The whole reality-versus-fantasy thing even extended into documentaries this year, with a number of high-profile non-fiction films straddling the same fine line ("Catfish," anyone?) I'm still trying to figure out "Exit Through the Gift Shop," Banksy's impish look at street art (to say anything more would ruin the exhilarating fun of the movie).
Best Movie That Still Doesn't Have Distribution: "Tabloid"
Errol Morris' "Tabloid" is still without a distributor. In the popular acronym of our generation: WTF? It's easily Morris' best, most entertaining film in years (and years and years), the tale of a woman who kidnapped her Mormon lover and incited a media firestorm. One of the most memorable film-related experiences I had all year was when the woman (Joyce McKinney) stormed the stage at the inaugural DOC NYC film festival (you could tell Morris had no clue she would show up). It was just as shocking and hilarious as the film itself; one that would have made my top 5 had it actually, you know, been released. (Werner Herzog's boring 3D cave movie has a distributor and this doesn't? Criminal!)
Best Film Trend: On-Screen Cunnilingus
For far too long men have been the only ones receiving sexual pleasure in movies, with cunnilingus being far too taboo to show in mainstream fare. But this year showed a handful of lovingly photographed moments when women are getting head, not giving it. It's supposedly for a very sweet, sensual sequence in "Blue Valentine" that helped it secure its temporary NC-17 rating, even though there's a similar sequence in "Black Swan" (except that's rendered in more acceptable girl-on-girl terms).

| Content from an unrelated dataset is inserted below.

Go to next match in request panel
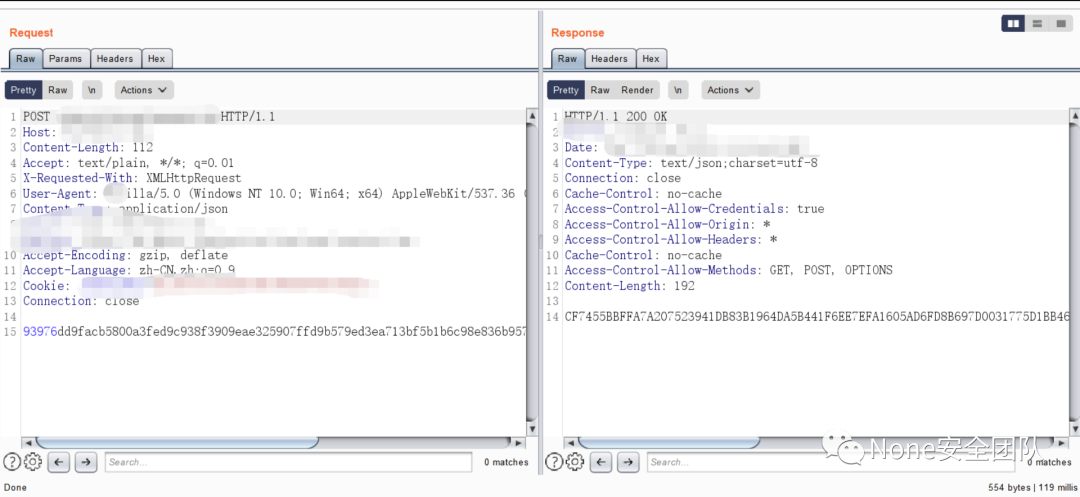The height and width of the screenshot is (497, 1080). 85,462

My most favorite sequence was probably from the grossly underrated "The American," when George Clooney goes down on the breathtaking Violante Placido. (Like all great sequences, it's also a dynamite character-building moment.) I'm fairly sure that Jake Gyllenhaal performed a similar act on Anne Hathaway in "Love and Other Drugs" and there are a probably a million smaller/foreign movies that I'm forgetting about or haven seen. Anyway, it's good that the girls are finally getting theirs.
Worst Film Trend: Digital Blood
Enough, already, with the computer generated blood. Occasionally, this works (I'm thinking specifically of Rob Zombie's "The Devil's Rejects"), but this year there seemed to be an abundance of digital blood that just looked phony and awful, and not just in grade-Z horror stuff like the new "Nightmare On Elm Street;" I actually sat through lame-ass Kung-Fu western "The Warrior's Way." One of the reasons "Piranha 3D" was so awesome was that it was mostly reliant on practical visual effects, courtesy of the boys from KNB, so when the young girl's face is pulled off by a propeller, it has the wet slap of looking like a bloody Halloween mask. Because it is. More of this, please.